Applications of Path Planning Algorithms
Path planning is used across industries because many systems need safe movement decisions.
Robotics and Automation
Mobile robots in factories and warehouses use path planning to transport goods while avoiding collisions. This improves productivity and reduces manual effort.
Self-Driving Vehicles
Autonomous cars use path planning to select lanes, avoid obstacles, and move toward a destination. The route must account for road rules, other vehicles, and changing traffic conditions.
Drones and Aerial Navigation
Drones use path planning to avoid buildings, trees, and restricted zones. In delivery and inspection tasks, efficient routing also helps conserve battery life.

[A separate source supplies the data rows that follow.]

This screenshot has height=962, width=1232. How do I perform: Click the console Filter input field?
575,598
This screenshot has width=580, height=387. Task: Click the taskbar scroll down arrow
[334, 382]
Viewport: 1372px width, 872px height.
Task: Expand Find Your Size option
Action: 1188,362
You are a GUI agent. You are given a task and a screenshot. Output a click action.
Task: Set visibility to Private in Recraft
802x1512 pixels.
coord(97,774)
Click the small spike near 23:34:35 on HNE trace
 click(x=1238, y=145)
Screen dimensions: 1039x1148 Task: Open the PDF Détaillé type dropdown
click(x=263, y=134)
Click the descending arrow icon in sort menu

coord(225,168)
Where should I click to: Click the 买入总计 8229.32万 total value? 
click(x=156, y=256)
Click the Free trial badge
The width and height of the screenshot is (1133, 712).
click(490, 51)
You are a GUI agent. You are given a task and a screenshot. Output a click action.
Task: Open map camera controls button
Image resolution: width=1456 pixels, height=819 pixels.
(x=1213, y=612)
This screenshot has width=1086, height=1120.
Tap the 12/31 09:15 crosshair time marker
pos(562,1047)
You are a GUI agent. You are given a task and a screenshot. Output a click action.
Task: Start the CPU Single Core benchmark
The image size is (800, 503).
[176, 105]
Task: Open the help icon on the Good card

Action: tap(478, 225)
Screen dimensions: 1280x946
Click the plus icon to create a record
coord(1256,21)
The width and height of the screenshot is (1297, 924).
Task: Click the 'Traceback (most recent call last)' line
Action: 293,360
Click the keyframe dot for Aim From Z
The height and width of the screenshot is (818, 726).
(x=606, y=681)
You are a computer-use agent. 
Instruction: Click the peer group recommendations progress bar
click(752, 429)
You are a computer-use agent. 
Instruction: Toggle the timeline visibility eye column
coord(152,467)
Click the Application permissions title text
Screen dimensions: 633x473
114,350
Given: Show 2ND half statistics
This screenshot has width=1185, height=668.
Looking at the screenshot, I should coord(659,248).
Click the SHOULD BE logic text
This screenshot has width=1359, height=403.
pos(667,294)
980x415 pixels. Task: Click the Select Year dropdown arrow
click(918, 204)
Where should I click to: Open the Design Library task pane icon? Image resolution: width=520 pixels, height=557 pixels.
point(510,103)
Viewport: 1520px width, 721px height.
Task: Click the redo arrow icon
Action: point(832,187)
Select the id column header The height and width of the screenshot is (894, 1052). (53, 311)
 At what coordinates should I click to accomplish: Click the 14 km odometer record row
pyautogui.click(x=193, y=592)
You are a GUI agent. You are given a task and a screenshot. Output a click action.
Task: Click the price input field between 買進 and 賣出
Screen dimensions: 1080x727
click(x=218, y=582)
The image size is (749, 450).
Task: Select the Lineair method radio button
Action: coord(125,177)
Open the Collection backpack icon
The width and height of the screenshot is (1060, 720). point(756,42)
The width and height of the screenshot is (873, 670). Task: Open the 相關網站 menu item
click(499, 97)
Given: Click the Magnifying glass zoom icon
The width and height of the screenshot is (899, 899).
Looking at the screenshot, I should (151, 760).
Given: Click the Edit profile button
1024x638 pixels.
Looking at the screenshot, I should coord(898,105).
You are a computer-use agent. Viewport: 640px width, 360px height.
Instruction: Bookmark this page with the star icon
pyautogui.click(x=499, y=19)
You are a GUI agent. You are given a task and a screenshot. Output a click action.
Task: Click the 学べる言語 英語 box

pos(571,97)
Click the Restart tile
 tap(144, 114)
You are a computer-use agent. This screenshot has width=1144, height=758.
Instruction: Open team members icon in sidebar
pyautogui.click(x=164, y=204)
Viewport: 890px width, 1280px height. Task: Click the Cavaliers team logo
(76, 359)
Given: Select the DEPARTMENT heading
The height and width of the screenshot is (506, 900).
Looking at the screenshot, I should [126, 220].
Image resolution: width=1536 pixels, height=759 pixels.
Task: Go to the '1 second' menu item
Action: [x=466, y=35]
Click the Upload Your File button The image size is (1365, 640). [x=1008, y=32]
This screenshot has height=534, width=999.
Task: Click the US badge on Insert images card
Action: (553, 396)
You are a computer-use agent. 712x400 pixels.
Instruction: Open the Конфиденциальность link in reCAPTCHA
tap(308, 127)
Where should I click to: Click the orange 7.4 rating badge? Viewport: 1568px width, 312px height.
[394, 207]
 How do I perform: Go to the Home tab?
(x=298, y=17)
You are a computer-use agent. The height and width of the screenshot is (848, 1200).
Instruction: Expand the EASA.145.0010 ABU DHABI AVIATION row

Video Games and Simulations
Game characters use path planning to move realistically across maps. A* is especially common in games because it balances speed and path quality.
Conclusion
Path planning algorithms are essential for finding collision-free routes in intelligent systems. They convert maps, constraints, and goals into practical movement decisions. From Dijkstra’s and A*’s to RRT and PRM, each method serves different needs based on the environment’s complexity and performance requirements.
A clear understanding of path planning helps build stronger foundations in robotics and AI. As automation grows across industries, the ability to design safe and efficient navigation logic will remain a valuable skill for both engineers and learners.